- **Recorded information**:
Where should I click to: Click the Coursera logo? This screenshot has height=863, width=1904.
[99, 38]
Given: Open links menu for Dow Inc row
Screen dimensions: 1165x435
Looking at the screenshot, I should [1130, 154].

- **Task**: Go through the records and copy each one exactly.

- **Written solution**:
Where should I click to: Click the Coursera logo? This screenshot has height=863, width=1904.
[99, 38]
Given: Open links menu for Dow Inc row
Screen dimensions: 1165x435
Looking at the screenshot, I should [1130, 154].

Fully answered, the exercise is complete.